Carboxylated polystyrene fluorescent yellow-green nanoparticles (100 nm in a diameter,

excitation/emission: 505nm/515nm) and Alex-Fluor 647-NHS for bio-conjugation were

purchased from Invitrogen (Grand Island, NY). EDC (1-Ethyl-3-(3-

dimethylaminopropyl)carbodiimide) and Sulfo-NHS (N-hydroxysulfo succinimide) were

purchased from Pierce (Rockford, IL). Diff-Quick staining kit was purchased from Fisher

Scientific. N-formyl-methionyl-leucyl-phenylalanine (fMLF) and other chemicals were

from Sigma (St. Louis, MO). Rabbit anti-phospho Syk (Tyr525/526) and anti-mouse β-

actin antibodies were purchased from Cell Signaling (Danvers, MA). CellTiter 96®

AQueous one solution cell proliferation assay was purchased from Promega (Madison,

WI).
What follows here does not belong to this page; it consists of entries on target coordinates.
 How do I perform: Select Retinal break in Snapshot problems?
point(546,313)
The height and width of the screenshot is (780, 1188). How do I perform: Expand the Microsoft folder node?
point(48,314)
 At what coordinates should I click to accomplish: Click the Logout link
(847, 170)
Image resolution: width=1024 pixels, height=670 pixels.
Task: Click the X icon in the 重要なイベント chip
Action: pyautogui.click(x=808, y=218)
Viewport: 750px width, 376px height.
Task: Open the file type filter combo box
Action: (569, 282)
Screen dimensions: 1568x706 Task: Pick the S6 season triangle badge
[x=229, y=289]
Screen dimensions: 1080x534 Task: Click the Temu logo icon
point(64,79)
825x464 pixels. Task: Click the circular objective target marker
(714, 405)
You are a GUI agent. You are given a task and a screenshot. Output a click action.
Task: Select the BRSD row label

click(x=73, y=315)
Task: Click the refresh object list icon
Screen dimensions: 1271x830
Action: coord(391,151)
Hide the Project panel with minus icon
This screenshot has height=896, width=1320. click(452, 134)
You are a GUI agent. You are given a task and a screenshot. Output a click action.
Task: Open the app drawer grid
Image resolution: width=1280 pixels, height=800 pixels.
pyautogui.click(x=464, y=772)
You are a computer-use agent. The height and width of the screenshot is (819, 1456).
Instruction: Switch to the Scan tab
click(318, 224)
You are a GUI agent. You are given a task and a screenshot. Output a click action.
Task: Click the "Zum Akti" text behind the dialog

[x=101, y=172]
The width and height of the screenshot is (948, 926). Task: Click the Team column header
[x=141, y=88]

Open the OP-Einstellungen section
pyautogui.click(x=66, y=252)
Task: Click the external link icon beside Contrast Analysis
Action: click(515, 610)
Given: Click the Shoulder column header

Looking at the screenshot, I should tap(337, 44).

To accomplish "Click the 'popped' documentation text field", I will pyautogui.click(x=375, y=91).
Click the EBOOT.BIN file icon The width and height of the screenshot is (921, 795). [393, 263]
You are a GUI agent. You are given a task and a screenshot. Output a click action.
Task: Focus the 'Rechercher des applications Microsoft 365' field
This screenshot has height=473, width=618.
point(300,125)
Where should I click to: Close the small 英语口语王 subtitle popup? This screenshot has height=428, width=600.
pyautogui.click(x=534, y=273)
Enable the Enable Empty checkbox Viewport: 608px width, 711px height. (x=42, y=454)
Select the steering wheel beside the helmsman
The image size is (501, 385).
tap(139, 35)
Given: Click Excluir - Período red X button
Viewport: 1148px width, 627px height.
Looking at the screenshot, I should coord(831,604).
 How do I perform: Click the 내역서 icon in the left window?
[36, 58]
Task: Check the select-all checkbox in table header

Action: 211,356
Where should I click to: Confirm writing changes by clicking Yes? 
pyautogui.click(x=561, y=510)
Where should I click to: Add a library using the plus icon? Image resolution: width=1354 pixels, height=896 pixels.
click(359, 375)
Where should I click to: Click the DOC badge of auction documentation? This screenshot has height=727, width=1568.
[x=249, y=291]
Isolated mouse lung endothelial cells (MLECs) were cultured as described3.

Purified human fibrinogen was kindly provided by Deane F. Mosher (University of

Wisconsin, Madison, WI).

Measuring size of albumin nanoparticles: The size of albumin nanoparticles was

measured using dynamics light scattering (Dyatt Inc.) at 633 nm. Diluted albumin

nanoparticle solution was spread on a copper grid (300 mesh) and the size of

nanoparticles was determined by transmission electron microscope (Jeol JEM-1220).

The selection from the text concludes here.